The respondents showed very positive attitudes toward PC. This can be due to social desirability bias, that is, respondents gave positive answers so that they looked supportive of the researchers and PC. In addition, the survey response rate was low and no information was gathered regarding non-respondents. Therefore, it is plausible that pharmacists who filled the survey have better understanding of and attitudes toward PC than non-respondents. Nevertheless, if we compare the sociodemographic characteristics of our study respondents to those of Qatar Pharmacists, as published by Qatar Supreme Council of Health, we consider that our study participants represent the population of pharmacists in Qatar.

Conclusions

The study results have several implications for pharmacy practice in Qatar. They indicate that despite Qatar pharmacists are not implementing PC as part of their routine pharmacy practice, they have positive attitudes toward PC.

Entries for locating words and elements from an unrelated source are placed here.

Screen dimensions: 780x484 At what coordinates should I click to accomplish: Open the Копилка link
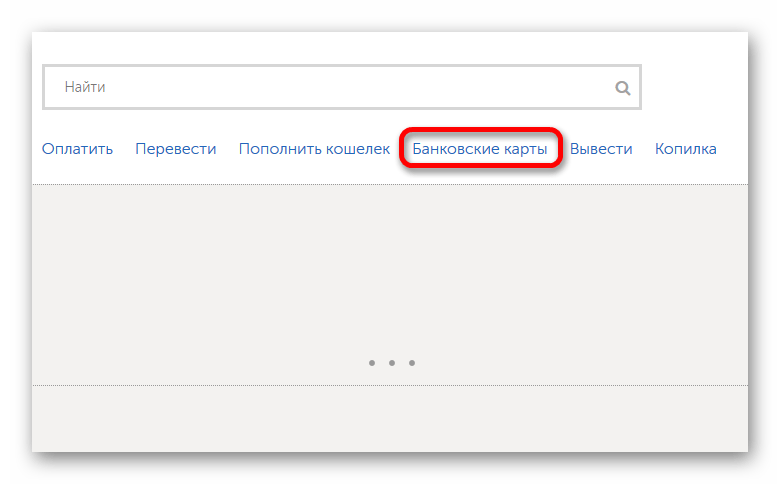coord(685,149)
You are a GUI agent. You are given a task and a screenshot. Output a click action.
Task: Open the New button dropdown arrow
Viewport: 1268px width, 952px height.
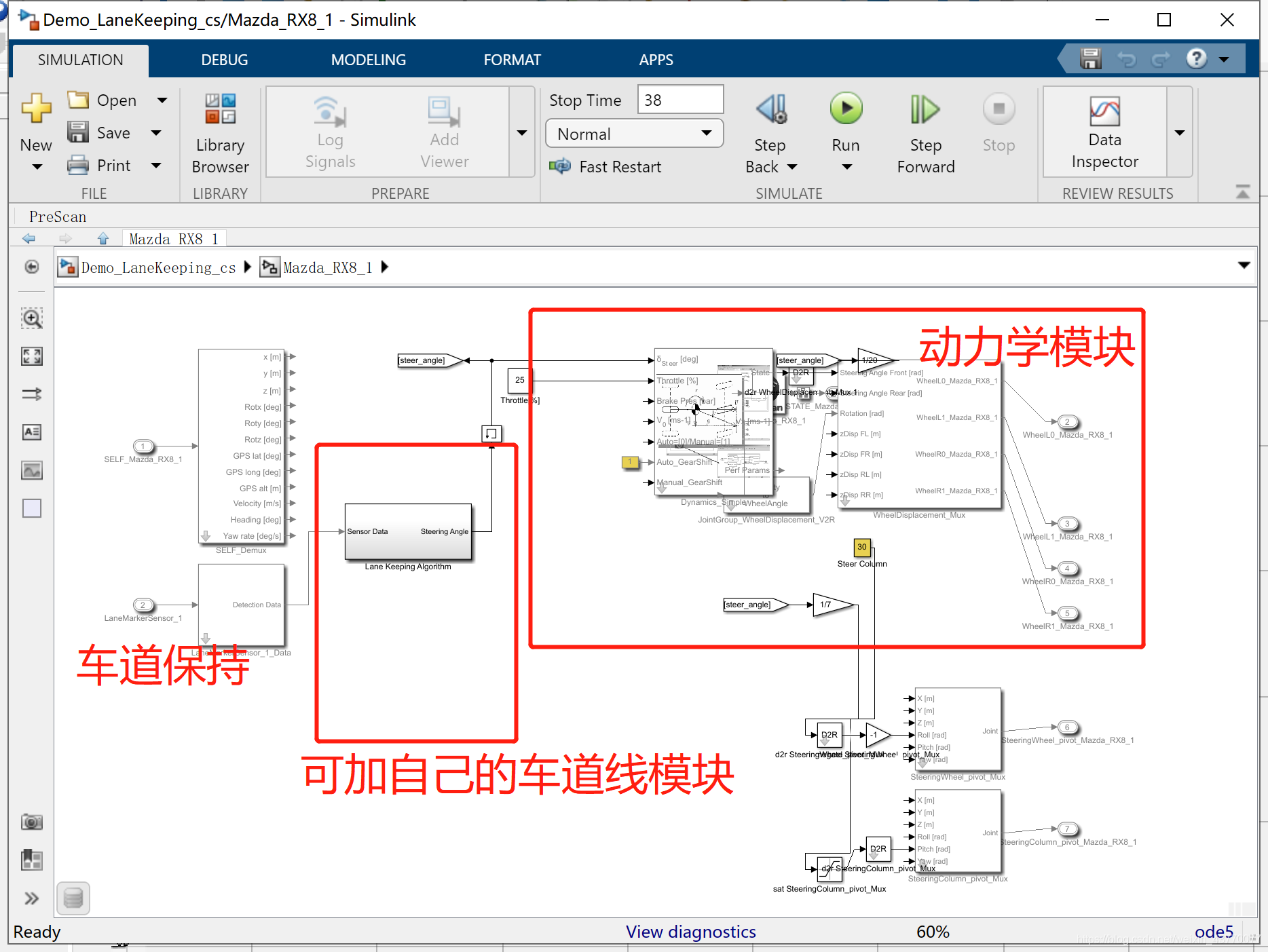point(35,166)
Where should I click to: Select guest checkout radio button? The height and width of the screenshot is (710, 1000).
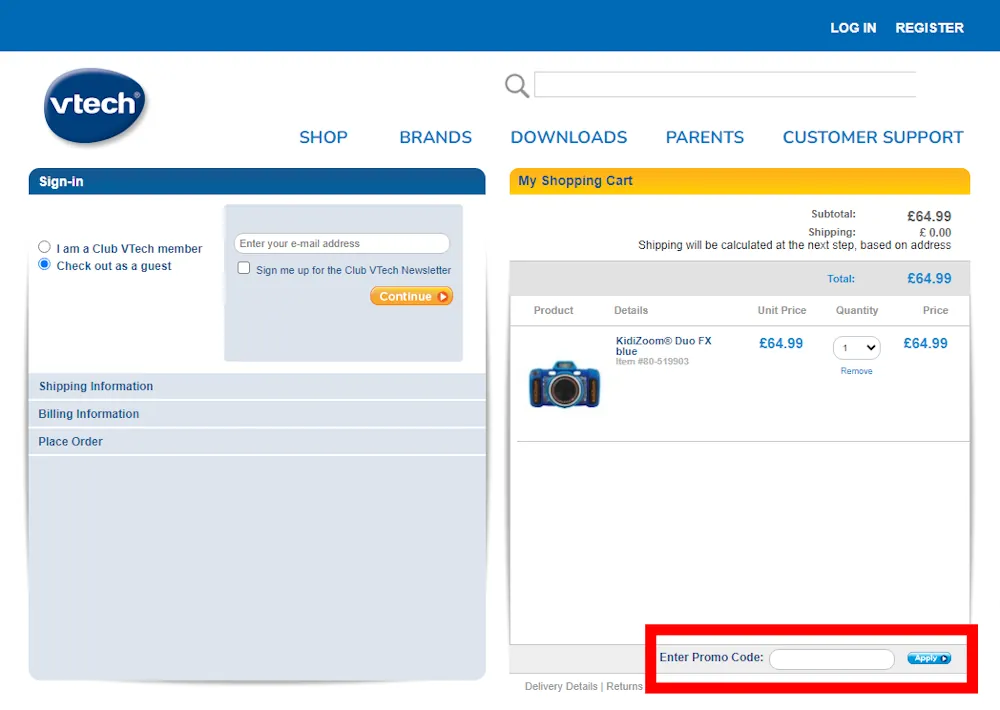42,264
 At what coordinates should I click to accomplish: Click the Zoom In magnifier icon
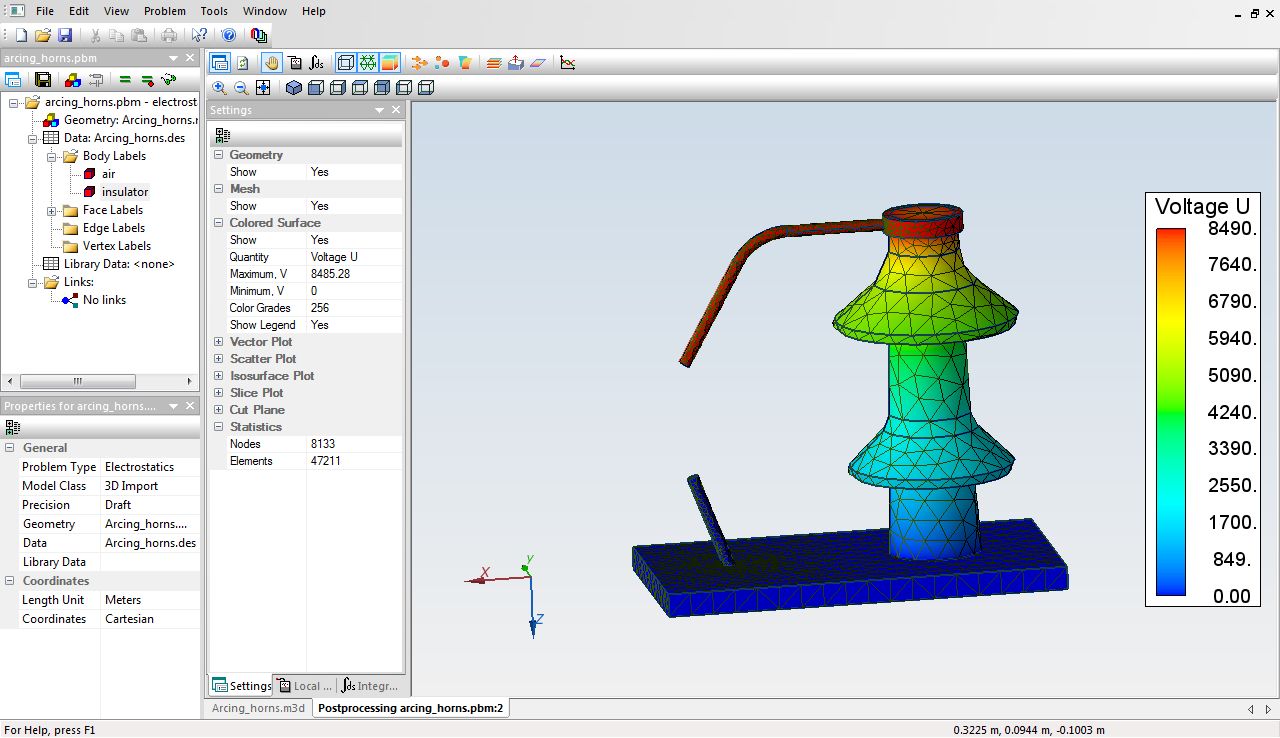pyautogui.click(x=219, y=88)
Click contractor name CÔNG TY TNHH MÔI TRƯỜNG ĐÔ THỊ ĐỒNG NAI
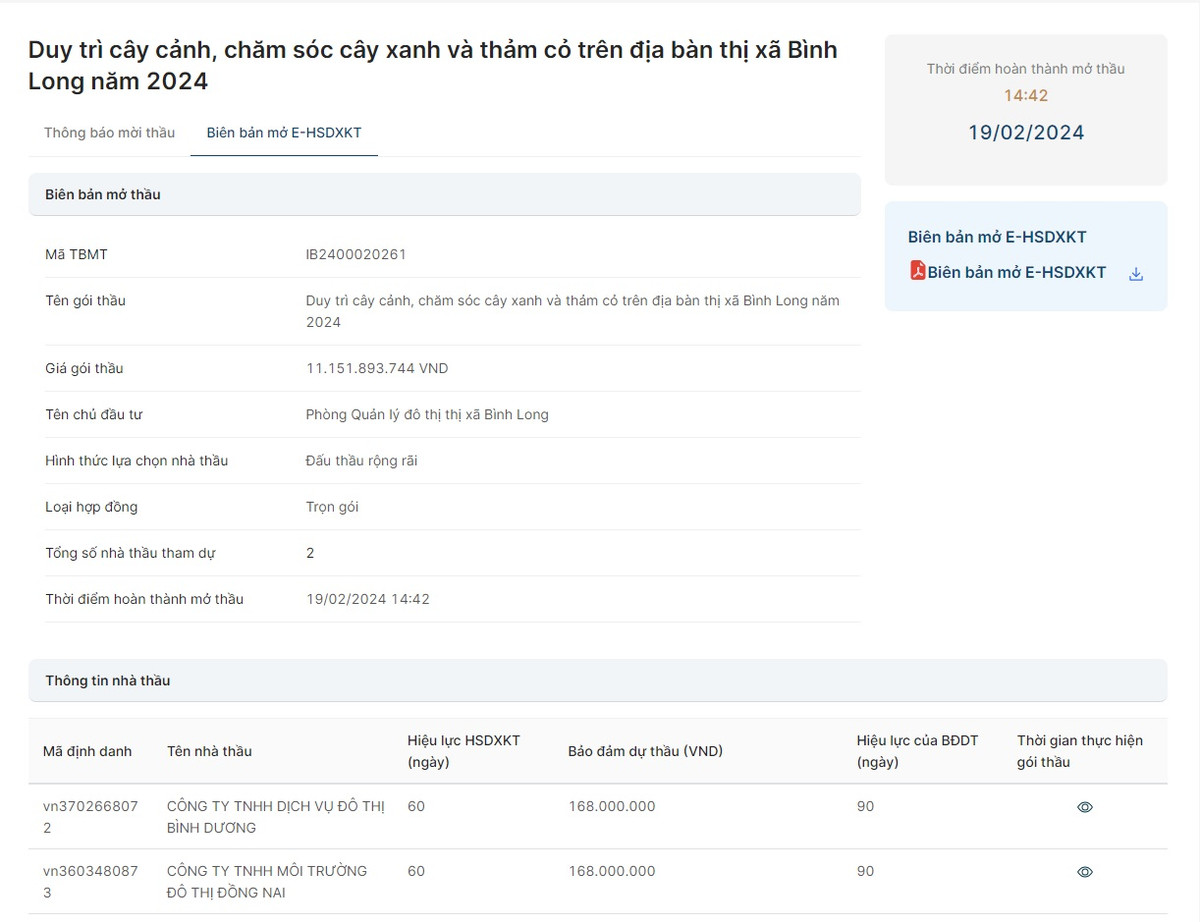1200x922 pixels. (x=266, y=881)
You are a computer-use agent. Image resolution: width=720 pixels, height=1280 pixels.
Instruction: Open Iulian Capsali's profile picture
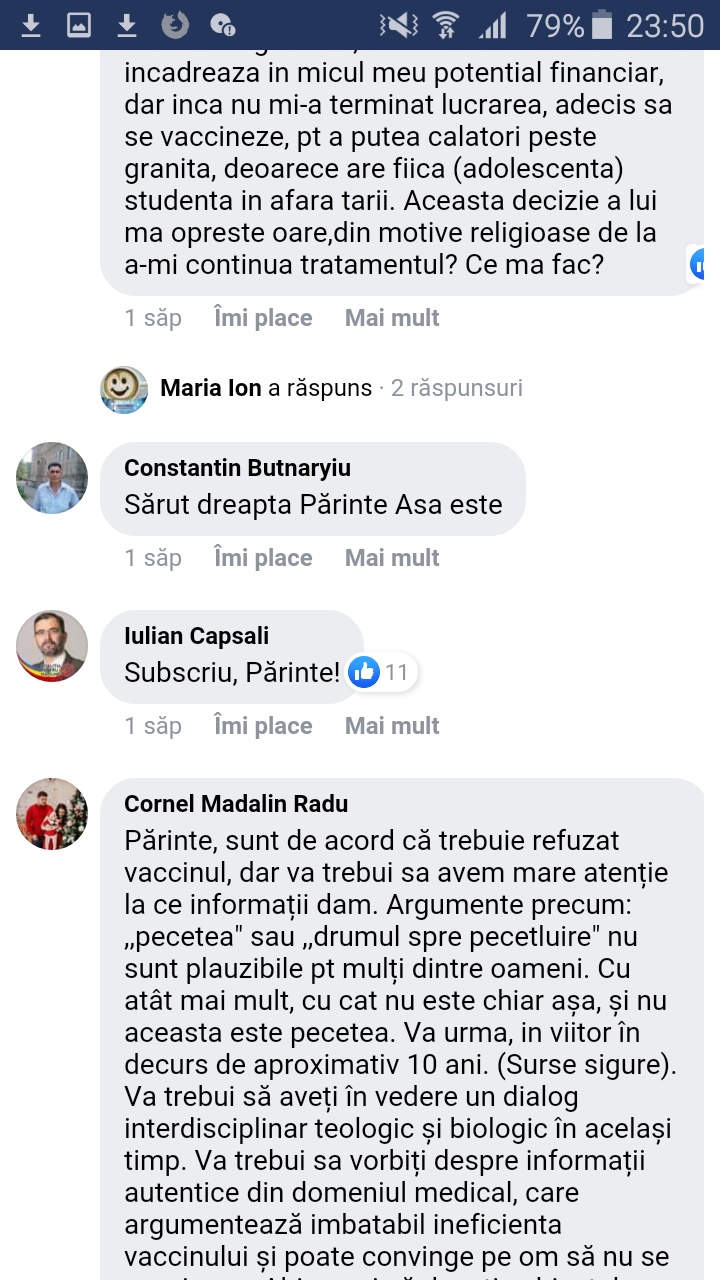point(52,646)
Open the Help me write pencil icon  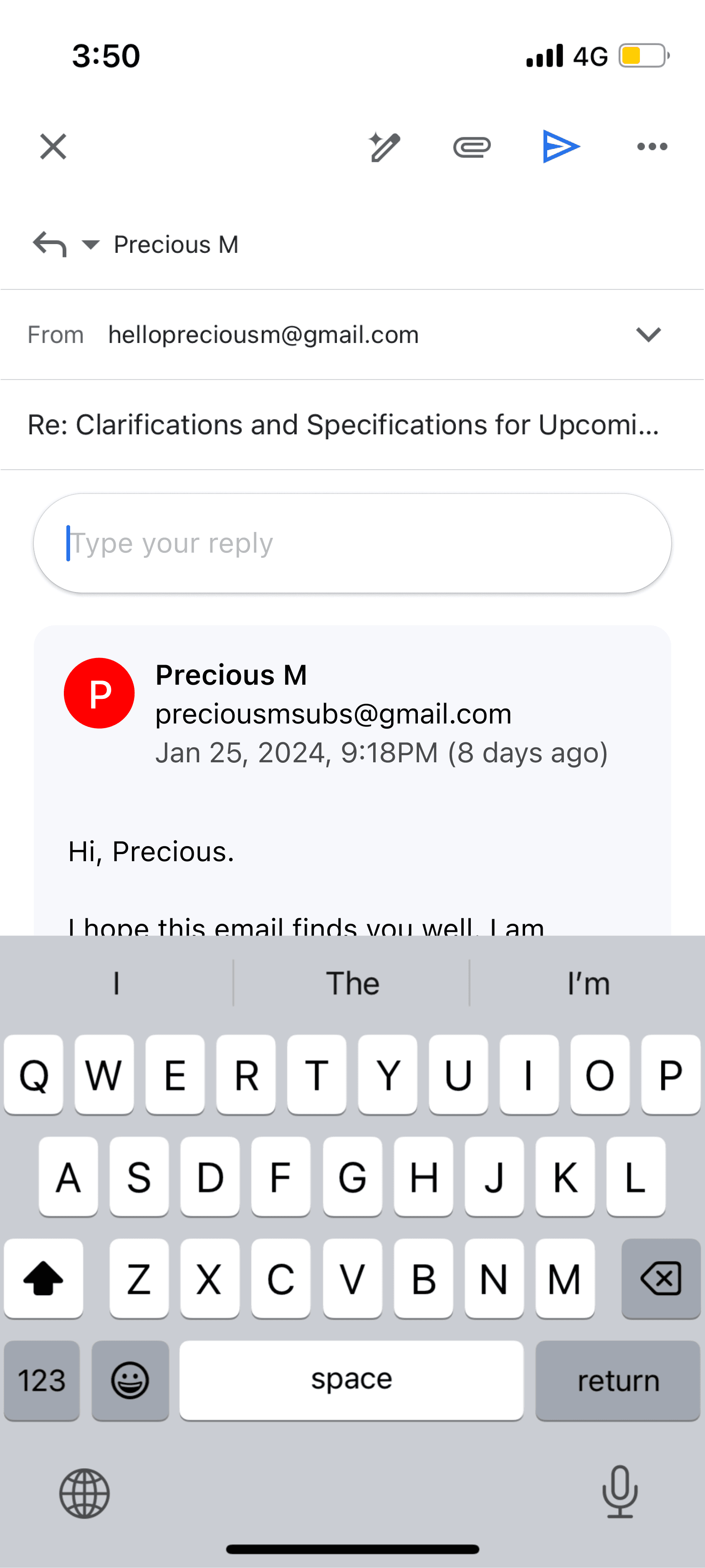tap(384, 147)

The study also highlights many obstacles that should be targeted to facilitate PC practice in Qatar. These obstacles include the suboptimal understanding of PC process of Qatar pharmacists in addition to several perceived barriers for PC provision such as inconvenient access to patient medical records, insufficient staff and lack of time. A joint cooperation between Qatar Supreme Council of Health, Qatar healthcare institutions, QU college of pharmacy and other healthcare educational institutions is highly required for the promotion of PC in this country.

Finally, the study also generates interest in future research directed at assessing the impact of pharmacist provided PC services on health outcomes in Qatar.